Task details
Scan the lines below for the word "screenshot". Copy each line you find it in.

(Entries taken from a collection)

#####

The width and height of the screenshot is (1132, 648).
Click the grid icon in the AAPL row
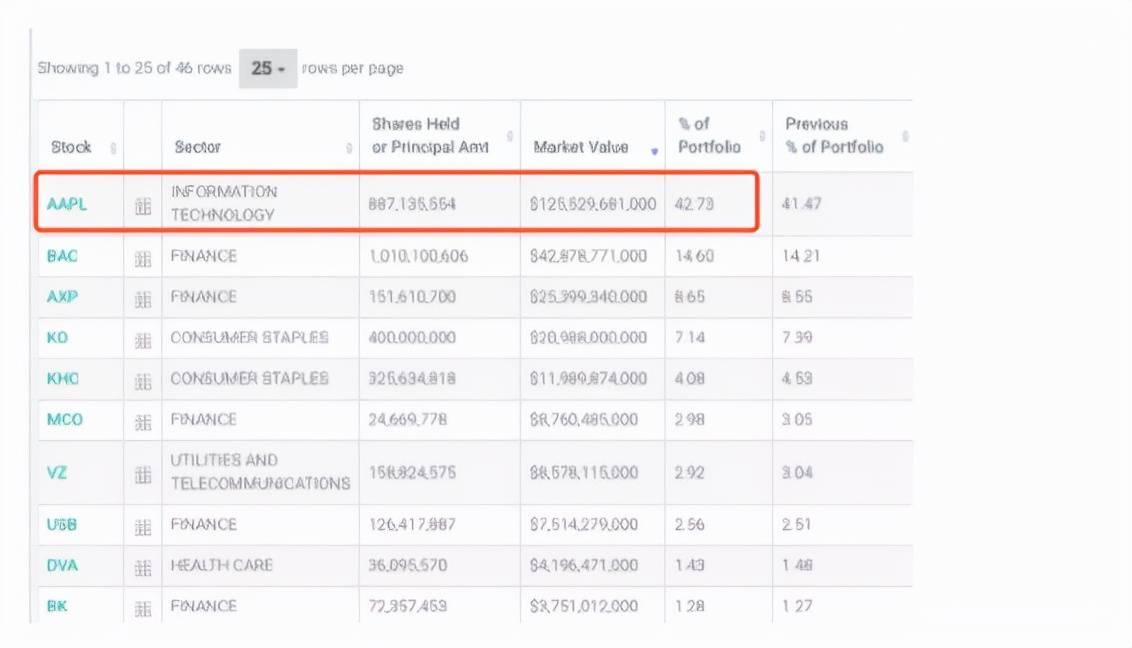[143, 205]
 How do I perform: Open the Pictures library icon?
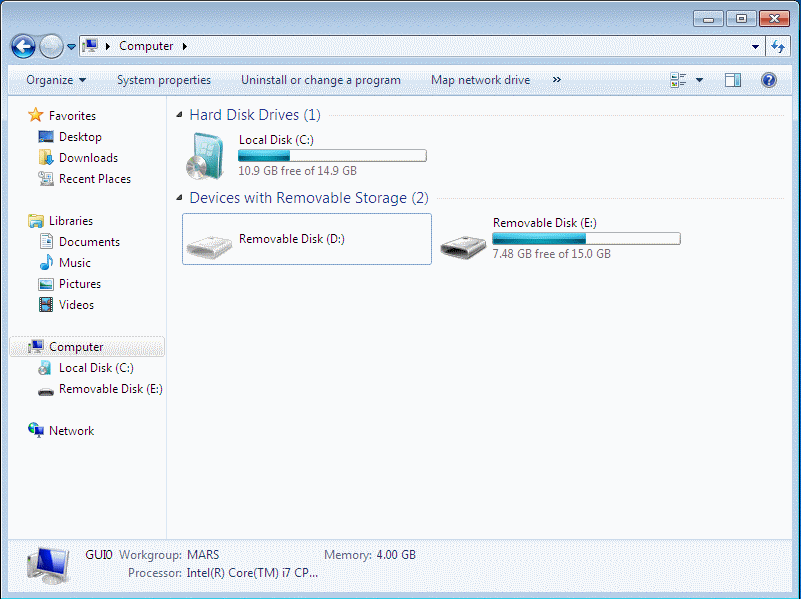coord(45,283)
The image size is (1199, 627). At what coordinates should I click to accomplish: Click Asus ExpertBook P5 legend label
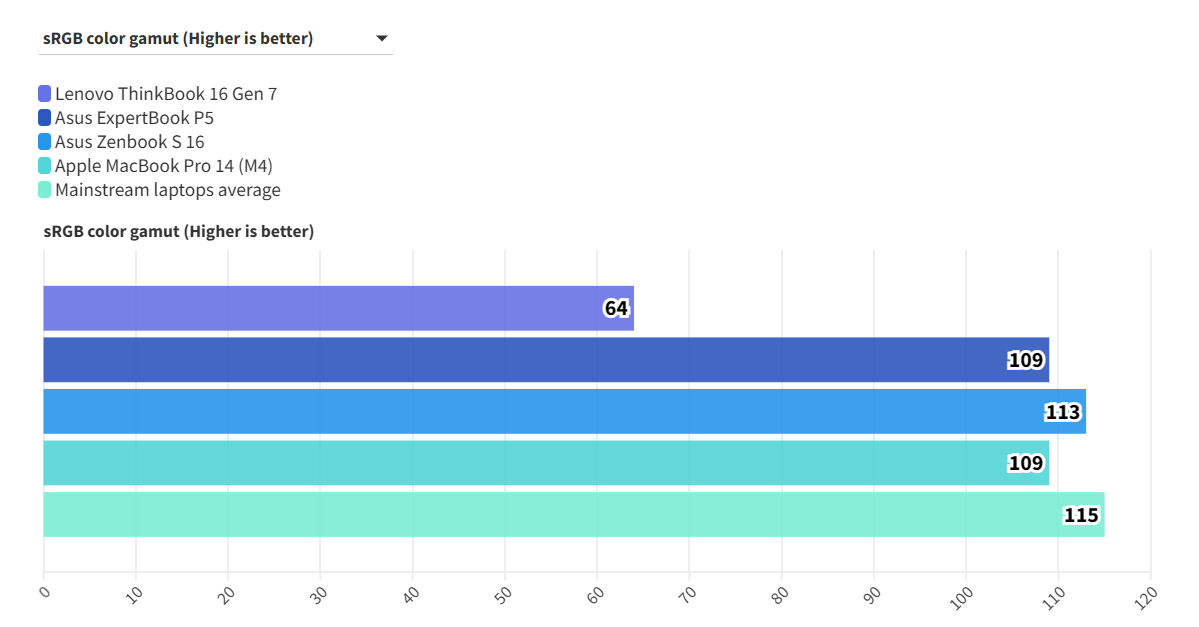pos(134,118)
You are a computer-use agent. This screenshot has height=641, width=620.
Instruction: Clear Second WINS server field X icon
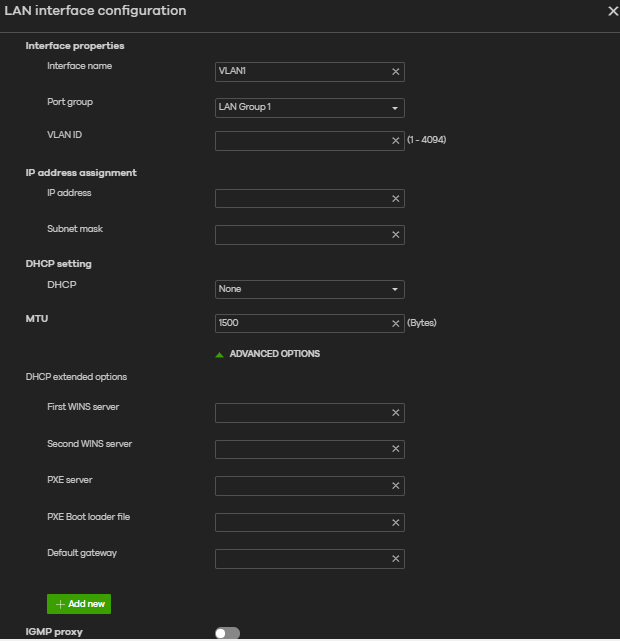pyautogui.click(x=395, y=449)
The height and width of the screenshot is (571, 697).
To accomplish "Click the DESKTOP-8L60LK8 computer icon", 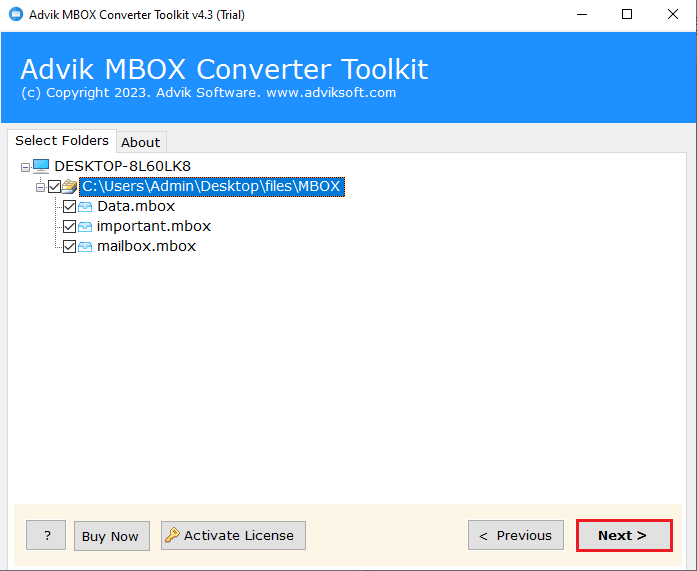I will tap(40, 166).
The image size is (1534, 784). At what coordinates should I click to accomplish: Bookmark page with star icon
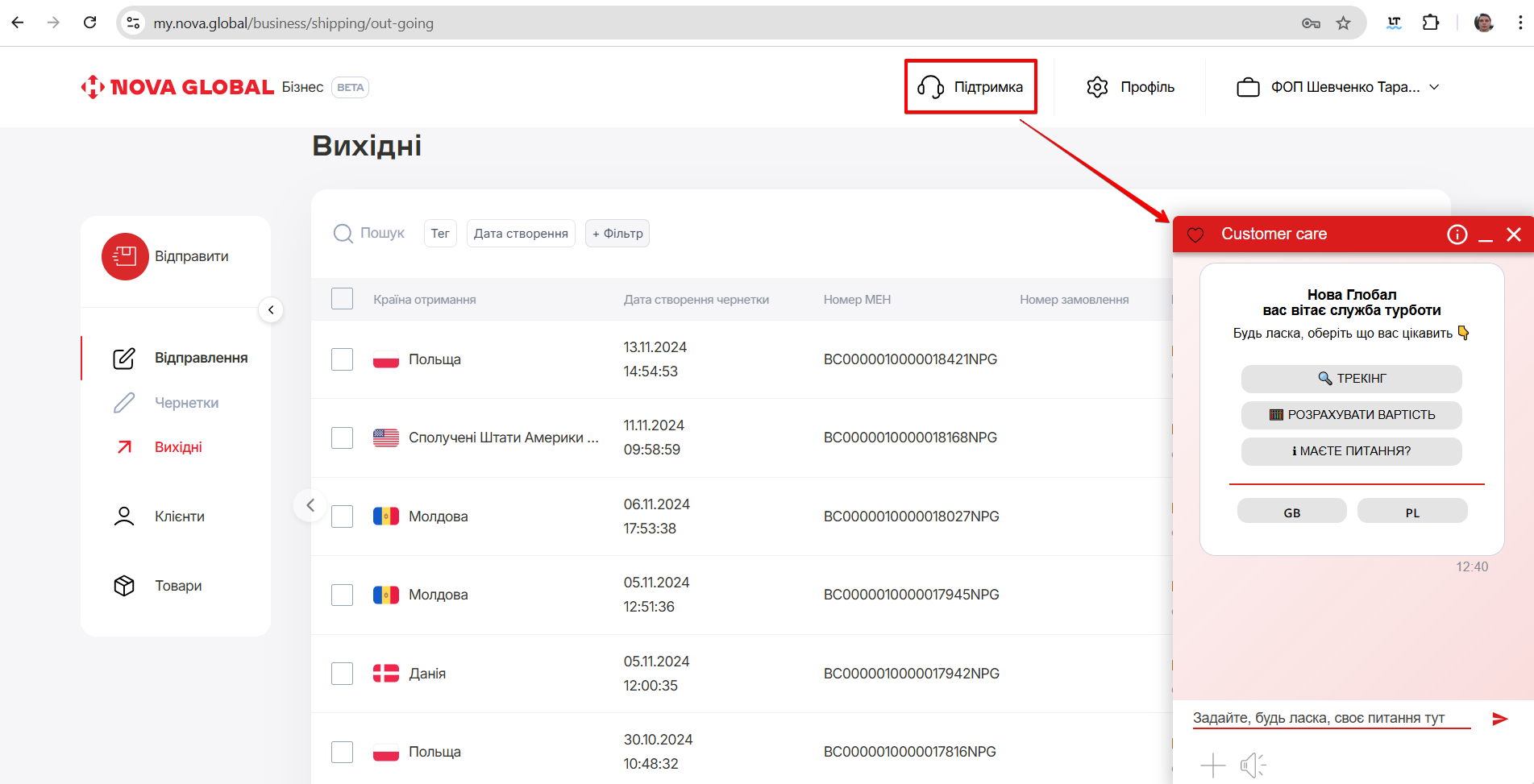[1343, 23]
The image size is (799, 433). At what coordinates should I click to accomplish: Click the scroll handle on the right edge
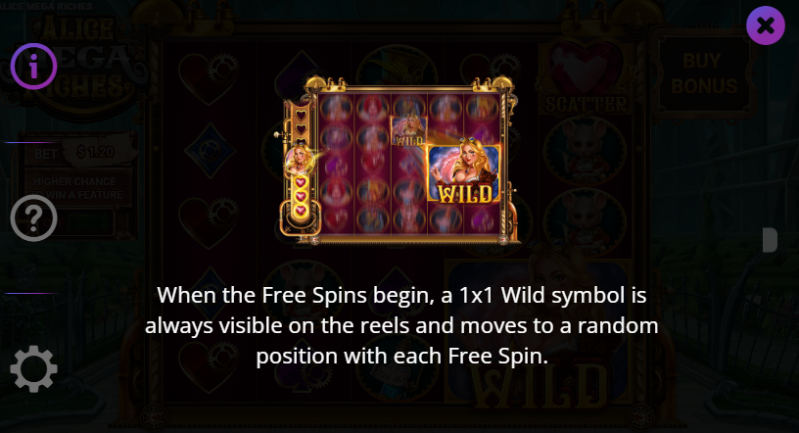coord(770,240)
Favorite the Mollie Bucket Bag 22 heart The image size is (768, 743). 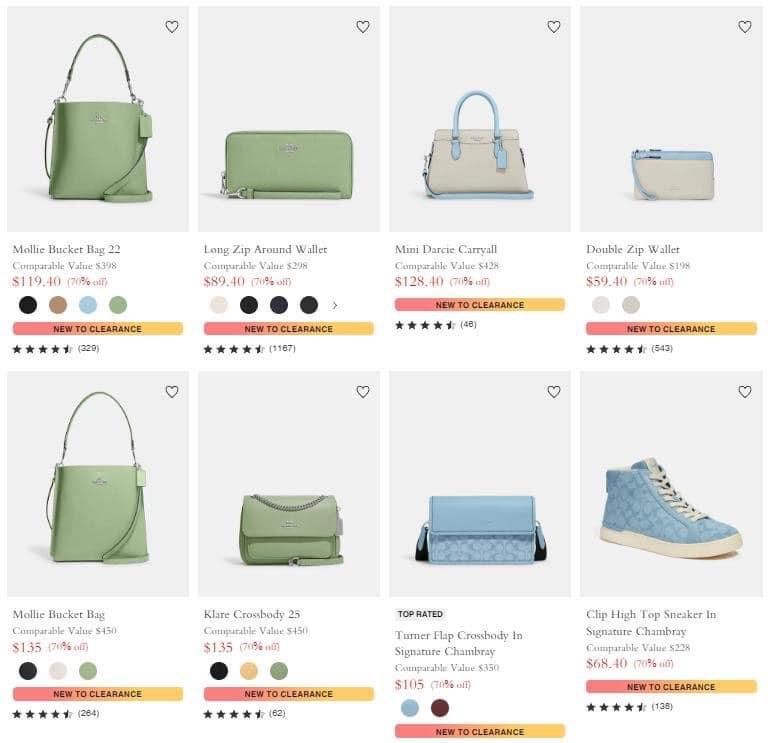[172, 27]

#####

Answer to the exercise
The width and height of the screenshot is (1132, 648).
You are a computer-use agent. This screenshot has height=641, width=620.
The height and width of the screenshot is (571, 697).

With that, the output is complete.